Recruiters like this are most likely to be laid off or have difficulty finding new employment. Hiring managers and CEOs seek guidance, advice, and results from their recruitment leaders. They want data and a strategy to cope with changing skills needs and a competitive job market for hard-to-find skills.
While there are scores of useful skills, these are the six essential for survival as a modern recruiter.
Figure 1. Six Key Recruiter Skills
These recruiters are experts at understanding data and using it to influence hiring managers, show objective reasons why someone is a top performer, make better decisions about where to focus time and effort, and find the best people for a particular job family. They are familiar with descriptive and predictive analytics and work with data scientists and analysts to extract data that helps make better recommendations. They are always seeking to correlate and understand better the relationships between performance, skills, and experience. Their recommendations are based on data and as free from bias as possible. They use this data to decide which candidates to present and to influence hiring managers.
According to Toby Culshaw, author of a new book on talent intelligence, talent intelligence is “the augmentation of internal and external people data with the application of technology, science, insights, and intelligence relating to people, skills, jobs, functions, competitors, and geographies to drive business decisions.”
Having this knowledge is power. By gathering market and talent data and analyzing and charting it, recruiters can develop talent maps and use those maps to meet, engage, and create relationships with the most desirable talent inside your firm and externally.
The ability to build relationships is essential and close to the top of the pyramid of skills. They spend inordinate amounts of time talking, reading, networking, and learning about the areas they are responsible for and the people considered the best in the field. This is what all great recruiters do.
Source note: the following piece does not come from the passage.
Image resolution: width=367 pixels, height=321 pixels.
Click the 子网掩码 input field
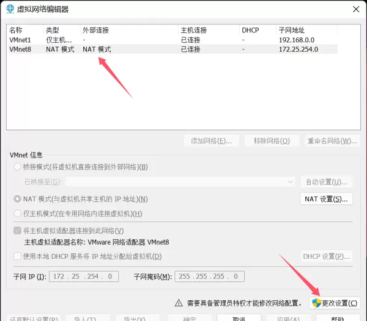coord(209,277)
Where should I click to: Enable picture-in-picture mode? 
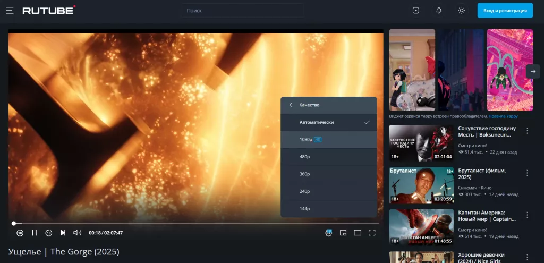pos(343,233)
They leverage diverse people to find the best candidate for a position or solve a problem. Rather than go it alone, they create teams of stakeholders to speed the process and ensure they have located the best people. These recruiters spend time inside and outside their organization and get to know people at all levels and professions that might be useful to their firm.
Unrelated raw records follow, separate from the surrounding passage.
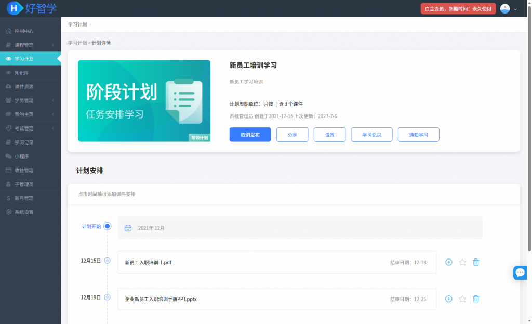Expand the 学员管理 sidebar menu

point(30,100)
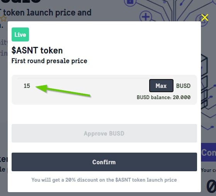Click the purple button partially hidden at right
Image resolution: width=216 pixels, height=196 pixels.
click(208, 152)
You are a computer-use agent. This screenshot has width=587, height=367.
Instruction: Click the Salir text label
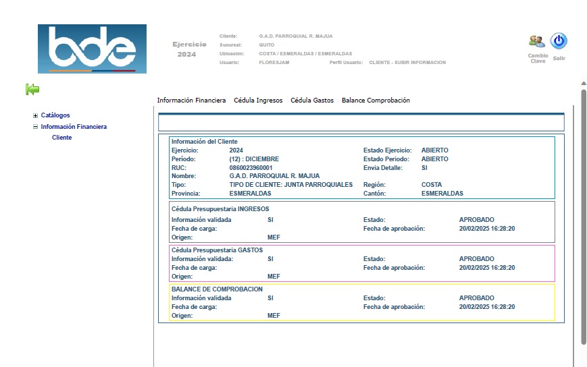[x=559, y=59]
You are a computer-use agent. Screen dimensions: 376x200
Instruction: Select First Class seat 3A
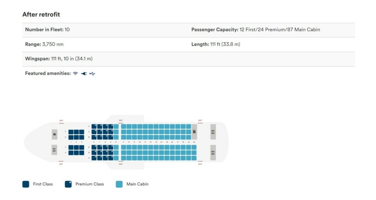[x=81, y=153]
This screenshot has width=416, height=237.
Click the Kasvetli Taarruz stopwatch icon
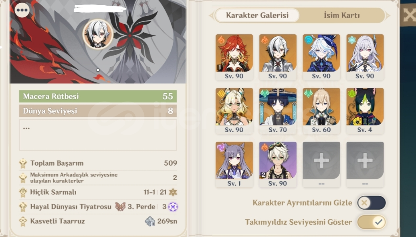(x=150, y=221)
Technology is already crucial to recruiting success. Applicant tracking systems, HRIS systems, social networks, and recruiting websites are the base of older and more mature recruitment technology. On top of this base are increasingly powerful tools powered by artificial intelligence that can find, screen, assess, communicate with, and onboard people at all levels. Great recruiters embrace and learn the technology and make it do what they want. If a recruiter is not technically agile and informed, she cannot be successful in the long run.
As I mentioned above, survival goes to those who adapt to changing situations best. As businesses change, new technologies emerge, work goes hybrid, and talent remains hard to identify and hire, being willing to accept change and deal with it positively is critical.
These recruiters have large networks of friends, social media connections, past candidates, experts, other recruiters, and colleagues who can provide leads, refers candidates, and provide valuable intelligence about the market.
The future recruiter will develop skills that are not easily done by artificial intelligence. They gladly give up the traditional skills of screening, scheduling, assessment, and reporting to focus on adding actual value.